介護職員初任者研修は、在宅介護、施設介護を問わず介護職として仕事を行う入り口として必須の研修と同時に、介護福祉士の資格を取得することを目指す事を目的とすることを前提にした研修と位置づけています。そして、介護職員初任者研修を含め、介護福祉士の資格を取得することを容易に目指す事が出来るように、国は介護職員の育成プランを示しています。
将来、介護福祉士の資格を取得することとなり介護福祉士となるもう一つの道すじである介護福祉士養成課程との間で知識などの差が生じ無いように、介護福祉士養成課程との整合性を持つカリキュラムと内容で介護職員初任者研修は行われる事になっています。
介護職員初任者研修のカリキュラムは、これまでの訪問介護員2級養成研修と同じ総研修時間は130時間と変わっておらず、受講者の負担が変わらないように配慮されていると同時に、介護福祉士養成課程との整合性を図ったり、実習を行わずに講義の中で演習を行いながら研修を進めて行く内容に変わっています。
国は、介護職員初任者研修で目指す11項目の到達目標を設定しています。
①基本的な介護を実践するために最低限必要な知識・技術を理解できる。
②介護の実践については、正しい知識とアセスメント結果に基づく適切な介護技術の適用が必要であることを理解できる。
③自立の助長と重度化防止・遅延化のために、介護を必要とする人の潜在能力を引き出し、活用・発揮させるという視点が大切であることを理解できる。
④利用者が出来るだけなじみのある環境で日常的な生活を送られるようにするために、利用者一人ひとりに対する生活状況の的確な把握が必要であることを理解できる。
⑤他者の生活観及び生活の営み方への共感、相手の立場に立って考えるという姿勢を持つことの大切さについて理解できる。
⑥自立支援に資するサービスを他職種と共同して総合的、計画的に提供できる能力を身につけることが、自らの将来の到達目標であることを理解できる。

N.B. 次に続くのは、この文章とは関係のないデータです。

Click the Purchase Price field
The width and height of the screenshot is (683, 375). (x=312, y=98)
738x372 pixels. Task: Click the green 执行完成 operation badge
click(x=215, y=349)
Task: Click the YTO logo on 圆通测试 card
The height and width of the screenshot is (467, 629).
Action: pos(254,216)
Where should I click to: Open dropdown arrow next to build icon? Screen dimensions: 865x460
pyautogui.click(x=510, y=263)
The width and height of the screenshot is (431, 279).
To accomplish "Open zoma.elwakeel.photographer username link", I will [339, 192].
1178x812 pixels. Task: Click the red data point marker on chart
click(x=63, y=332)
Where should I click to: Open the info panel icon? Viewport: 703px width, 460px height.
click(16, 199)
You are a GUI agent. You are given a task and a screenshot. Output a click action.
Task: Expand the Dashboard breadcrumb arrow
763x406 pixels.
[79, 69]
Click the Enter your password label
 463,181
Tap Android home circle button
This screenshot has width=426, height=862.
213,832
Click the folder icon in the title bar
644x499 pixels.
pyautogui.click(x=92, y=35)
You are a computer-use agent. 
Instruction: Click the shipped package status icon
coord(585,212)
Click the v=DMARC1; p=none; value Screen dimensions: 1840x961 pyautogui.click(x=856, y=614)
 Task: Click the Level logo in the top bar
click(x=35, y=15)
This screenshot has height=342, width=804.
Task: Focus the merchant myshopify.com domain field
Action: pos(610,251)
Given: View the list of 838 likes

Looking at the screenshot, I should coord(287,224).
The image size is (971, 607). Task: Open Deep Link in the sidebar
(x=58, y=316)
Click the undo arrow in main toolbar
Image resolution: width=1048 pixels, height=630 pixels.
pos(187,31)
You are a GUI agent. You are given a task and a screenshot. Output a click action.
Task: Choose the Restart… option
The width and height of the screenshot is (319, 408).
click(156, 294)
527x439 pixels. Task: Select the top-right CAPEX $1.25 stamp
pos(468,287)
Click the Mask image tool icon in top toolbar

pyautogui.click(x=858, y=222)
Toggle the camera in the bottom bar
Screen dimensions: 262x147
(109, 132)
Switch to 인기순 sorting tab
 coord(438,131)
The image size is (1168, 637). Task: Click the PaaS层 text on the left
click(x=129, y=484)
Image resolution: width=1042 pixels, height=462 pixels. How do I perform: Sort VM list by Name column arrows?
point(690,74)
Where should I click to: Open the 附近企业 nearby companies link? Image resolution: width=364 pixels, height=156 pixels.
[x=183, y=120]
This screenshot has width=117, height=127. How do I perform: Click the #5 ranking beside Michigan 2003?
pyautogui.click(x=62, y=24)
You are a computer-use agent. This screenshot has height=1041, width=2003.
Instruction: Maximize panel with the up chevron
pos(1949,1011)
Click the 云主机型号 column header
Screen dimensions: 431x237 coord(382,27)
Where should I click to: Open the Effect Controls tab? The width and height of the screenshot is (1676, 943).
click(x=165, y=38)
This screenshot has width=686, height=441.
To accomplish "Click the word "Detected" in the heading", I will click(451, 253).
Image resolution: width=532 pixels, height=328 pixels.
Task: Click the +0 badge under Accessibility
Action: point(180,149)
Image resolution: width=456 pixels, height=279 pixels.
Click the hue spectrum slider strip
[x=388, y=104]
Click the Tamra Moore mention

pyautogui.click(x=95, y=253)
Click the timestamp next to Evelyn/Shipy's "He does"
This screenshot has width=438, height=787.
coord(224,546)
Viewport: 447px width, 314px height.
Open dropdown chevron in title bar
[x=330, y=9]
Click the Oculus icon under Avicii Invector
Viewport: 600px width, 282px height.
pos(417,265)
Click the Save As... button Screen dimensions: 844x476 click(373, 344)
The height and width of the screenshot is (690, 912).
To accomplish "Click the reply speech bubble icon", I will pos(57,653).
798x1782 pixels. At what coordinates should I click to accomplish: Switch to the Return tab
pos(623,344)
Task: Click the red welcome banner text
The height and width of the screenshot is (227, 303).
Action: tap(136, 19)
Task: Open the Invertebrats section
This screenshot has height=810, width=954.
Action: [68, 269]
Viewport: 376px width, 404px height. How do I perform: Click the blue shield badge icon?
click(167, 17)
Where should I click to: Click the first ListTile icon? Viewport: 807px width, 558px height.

⑦利用者本位のサービスを提供するため、チームアプローチの重要性とその一員として業務に従事する際の役割、責務等を理解できる。
⑧利用者、家族、他職種との円滑なコミュニケーションの取り方の基本を理解できる。
⑨的確な記録・記述の大切さを理解できる。
⑩人権擁護の視点、職業倫理の基本を理解できる。
⑪介護に関する社会保障の制度、施策、サービス利用の流れについての概要を理解できる。
盛りだくさんな目標となっていますが、介護職員初任者研修の内容と講義がこの目標に沿った懇切丁寧なものとなっており、受講者の良く染み込んで美味しいおでんのように味わいのある介護の仕事が出来るようになり、仕事をはじめてからも介護の仕事、情報、知識、技能を知る事の面白さが介護福祉士への道しるべになれば良いと思います。